A Walkthrough of Day 1:
First I should note that the population of students I am teaching are, by and large, sophomore and junior life science majors, though there is certainly a spectrum. Thus many of these students enter my class with an existing familiarity with chemical and biological concepts, such as photosynthesis, electrolysis, chloroplasts, ATP, and photons. Additionally, these students have likely had physics as recently as highschool, and thus already have a passign familiarity with names like "kinetic" and "potential" as well as their mathematical formulation. Also, they are college students who "have" to take a class as opposed to in-service teachers who volunteer to develop their understanding. In other words, there are motivational and attitudinal differences.

For the first day, I took my students through the first four steps of R. Moses' algebra project. First, I led my students on a brief nature walk outside of the physics building. They were instructed to find examples of "energy doing what ever it is that energy does."Because many students are life-science majors, many people identified photosynthesis, wind energy, and solar energy. Many students also identified motion or kinetic energy. The nature walk fo my 2nd section happened to coincide with recess for the neighboring elementary school, so my students got to use kids running around and playing on swings as examples of energy (Says one student: "those students running around have lots of energy" before promptly sitting down on the grass).

This process took about 10 minutes before discussions strayed off topic. The next step was for the students to come up with diagrams of what they saw. Interestingly, there were very little "strobe" immages. This contrasts with what Rachel et al. have seen at this stage of the workshops. Rather, my students drew single pictures of objects (the sun, a tree, a leaf) and had arrows or other symbols indicating an energy transfer of some sort. I was actually quite impressed with these picutres since they included many different processes and often explicitly labeled different types of energy.

For the "people talk" step, I had to push a lot of the discussion about common elements accross the students' pictures.
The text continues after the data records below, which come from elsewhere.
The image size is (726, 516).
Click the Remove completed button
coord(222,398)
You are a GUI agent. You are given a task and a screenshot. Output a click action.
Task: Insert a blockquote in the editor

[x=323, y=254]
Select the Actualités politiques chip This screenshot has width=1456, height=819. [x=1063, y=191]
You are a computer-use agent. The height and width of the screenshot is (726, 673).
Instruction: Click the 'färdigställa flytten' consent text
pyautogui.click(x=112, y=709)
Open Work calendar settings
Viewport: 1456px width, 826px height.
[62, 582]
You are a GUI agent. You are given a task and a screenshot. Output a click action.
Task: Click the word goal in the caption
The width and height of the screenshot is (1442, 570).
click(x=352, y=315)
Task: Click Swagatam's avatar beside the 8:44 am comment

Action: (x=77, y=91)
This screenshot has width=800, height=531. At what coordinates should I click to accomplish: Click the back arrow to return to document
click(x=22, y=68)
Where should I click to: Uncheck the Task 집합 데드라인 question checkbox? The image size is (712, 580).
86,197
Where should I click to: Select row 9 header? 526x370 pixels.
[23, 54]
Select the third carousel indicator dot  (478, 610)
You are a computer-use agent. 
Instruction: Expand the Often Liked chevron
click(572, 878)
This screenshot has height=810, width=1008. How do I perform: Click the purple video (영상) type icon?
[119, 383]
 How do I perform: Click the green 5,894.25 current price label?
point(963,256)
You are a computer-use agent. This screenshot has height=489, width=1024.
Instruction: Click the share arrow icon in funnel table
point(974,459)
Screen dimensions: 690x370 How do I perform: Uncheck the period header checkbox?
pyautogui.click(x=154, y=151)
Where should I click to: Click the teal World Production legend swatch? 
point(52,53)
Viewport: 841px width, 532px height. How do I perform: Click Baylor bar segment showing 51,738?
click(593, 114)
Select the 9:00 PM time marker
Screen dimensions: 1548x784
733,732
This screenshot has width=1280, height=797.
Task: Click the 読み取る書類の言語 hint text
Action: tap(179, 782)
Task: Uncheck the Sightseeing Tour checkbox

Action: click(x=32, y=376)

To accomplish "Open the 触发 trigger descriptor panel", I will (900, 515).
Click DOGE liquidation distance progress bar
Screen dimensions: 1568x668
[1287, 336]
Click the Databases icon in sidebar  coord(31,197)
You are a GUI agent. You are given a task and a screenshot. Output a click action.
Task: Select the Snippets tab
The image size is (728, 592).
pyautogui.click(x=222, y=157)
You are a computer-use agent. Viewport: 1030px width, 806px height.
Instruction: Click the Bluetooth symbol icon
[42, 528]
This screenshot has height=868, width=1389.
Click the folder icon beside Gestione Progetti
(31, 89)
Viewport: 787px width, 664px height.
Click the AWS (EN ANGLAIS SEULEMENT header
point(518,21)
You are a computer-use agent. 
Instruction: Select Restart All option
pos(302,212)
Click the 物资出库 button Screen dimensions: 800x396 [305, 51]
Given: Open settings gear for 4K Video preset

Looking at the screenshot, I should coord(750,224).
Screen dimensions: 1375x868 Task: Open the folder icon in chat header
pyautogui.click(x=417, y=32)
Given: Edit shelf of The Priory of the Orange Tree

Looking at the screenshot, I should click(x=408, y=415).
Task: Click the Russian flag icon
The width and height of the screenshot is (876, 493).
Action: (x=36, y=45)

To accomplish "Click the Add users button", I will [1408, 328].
I suspect that this was due to a combination of the nebulousness of this task and my studnets being college students.

For the fourth step (and the final one of the day), "Feature Talk,"  I had my students brainstorm "a list of questions that if answered, would provide the most informaiton about what energy is doing in each (or any conceivable) scenario." (this was the same prompt given in the EP workshop). My students generated many great questions and each section narrowed down a top 5 (presented by section):

1. How is energy measured? How is energy transformed? How much energy is there? Where did it come from/ where did it go? What forms of energy are there?
2. Where did the energy come from/ go? How can we measure it/ how much energy is there? What types of energy are there? Is the energy being transfered? What is the form/ state of the object? 
3. How is the energy measured? What forms of energy are there? How is the energy transfered? Where does the energy come from? What does the energy do?

Many of these questions are excellent! Though some of them are quite big or too philosophical. (I had to dissuade my 3rd section from using "what is energy?" on the grounds that it wouldn't add anything to an analysis of a system). I told the students that these would remain provisional lists and that they should feel free to modify them if other questions occured during our exploration of energy.

I left my students with the following homework assignment:
Watch the following video of a mousetrap cart and generate as complete a description of the energy within the cart as possible. Use your section's list of questions as a starting point, but also consider this a test for the list -- are there other questions that you find that you need to ask? Are there questions that you find that you don't need to ask?
Be as thorough as you can; be prepaired to use your description in the next class.

... this, of course, will form the basis for the students' first encounter with Energy Theatre.